[Stored data]
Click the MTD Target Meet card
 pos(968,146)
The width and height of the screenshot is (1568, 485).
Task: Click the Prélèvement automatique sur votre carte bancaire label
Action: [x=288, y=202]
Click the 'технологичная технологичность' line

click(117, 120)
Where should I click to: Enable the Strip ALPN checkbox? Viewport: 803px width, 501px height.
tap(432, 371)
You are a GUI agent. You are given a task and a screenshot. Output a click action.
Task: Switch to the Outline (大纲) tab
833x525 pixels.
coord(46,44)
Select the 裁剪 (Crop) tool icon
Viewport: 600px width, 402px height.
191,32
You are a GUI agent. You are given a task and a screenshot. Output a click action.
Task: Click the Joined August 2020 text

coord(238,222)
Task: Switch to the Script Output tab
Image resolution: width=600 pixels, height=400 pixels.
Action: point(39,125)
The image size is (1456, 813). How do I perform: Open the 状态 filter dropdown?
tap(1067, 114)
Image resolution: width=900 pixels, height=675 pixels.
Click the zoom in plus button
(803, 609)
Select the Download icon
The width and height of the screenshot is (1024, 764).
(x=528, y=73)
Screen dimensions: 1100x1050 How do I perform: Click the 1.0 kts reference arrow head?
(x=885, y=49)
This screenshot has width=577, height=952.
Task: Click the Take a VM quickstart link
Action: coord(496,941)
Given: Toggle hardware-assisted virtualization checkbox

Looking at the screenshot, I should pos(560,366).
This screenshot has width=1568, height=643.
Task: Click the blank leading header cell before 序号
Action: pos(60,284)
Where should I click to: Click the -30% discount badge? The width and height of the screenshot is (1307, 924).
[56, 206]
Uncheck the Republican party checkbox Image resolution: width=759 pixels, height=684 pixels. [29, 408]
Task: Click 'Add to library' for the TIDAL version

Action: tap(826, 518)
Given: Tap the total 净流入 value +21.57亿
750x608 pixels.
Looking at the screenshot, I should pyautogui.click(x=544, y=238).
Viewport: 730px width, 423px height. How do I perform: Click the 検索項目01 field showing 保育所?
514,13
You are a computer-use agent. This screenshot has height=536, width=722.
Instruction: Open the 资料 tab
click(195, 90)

WHAT THE EXERCISE ASKS:
All the data above should be set down a second time, exactly.

ANSWER TO THIS PROBLEM:
Click the MTD Target Meet card
 pos(968,146)
The width and height of the screenshot is (1568, 485).
Task: Click the Prélèvement automatique sur votre carte bancaire label
Action: [x=288, y=202]
Click the 'технологичная технологичность' line

click(117, 120)
Where should I click to: Enable the Strip ALPN checkbox? Viewport: 803px width, 501px height.
tap(432, 371)
You are a GUI agent. You are given a task and a screenshot. Output a click action.
Task: Switch to the Outline (大纲) tab
833x525 pixels.
coord(46,44)
Select the 裁剪 (Crop) tool icon
Viewport: 600px width, 402px height.
191,32
You are a GUI agent. You are given a task and a screenshot. Output a click action.
Task: Click the Joined August 2020 text

coord(238,222)
Task: Switch to the Script Output tab
Image resolution: width=600 pixels, height=400 pixels.
Action: point(39,125)
The image size is (1456, 813). How do I perform: Open the 状态 filter dropdown?
tap(1067, 114)
Image resolution: width=900 pixels, height=675 pixels.
Click the zoom in plus button
(803, 609)
Select the Download icon
The width and height of the screenshot is (1024, 764).
(x=528, y=73)
Screen dimensions: 1100x1050 How do I perform: Click the 1.0 kts reference arrow head?
(x=885, y=49)
This screenshot has width=577, height=952.
Task: Click the Take a VM quickstart link
Action: coord(496,941)
Given: Toggle hardware-assisted virtualization checkbox

Looking at the screenshot, I should pos(560,366).
This screenshot has width=1568, height=643.
Task: Click the blank leading header cell before 序号
Action: pos(60,284)
Where should I click to: Click the -30% discount badge? The width and height of the screenshot is (1307, 924).
[56, 206]
Uncheck the Republican party checkbox Image resolution: width=759 pixels, height=684 pixels. [29, 408]
Task: Click 'Add to library' for the TIDAL version

Action: tap(826, 518)
Given: Tap the total 净流入 value +21.57亿
750x608 pixels.
Looking at the screenshot, I should pyautogui.click(x=544, y=238).
Viewport: 730px width, 423px height. How do I perform: Click the 検索項目01 field showing 保育所?
514,13
You are a computer-use agent. This screenshot has height=536, width=722.
Instruction: Open the 资料 tab
click(195, 90)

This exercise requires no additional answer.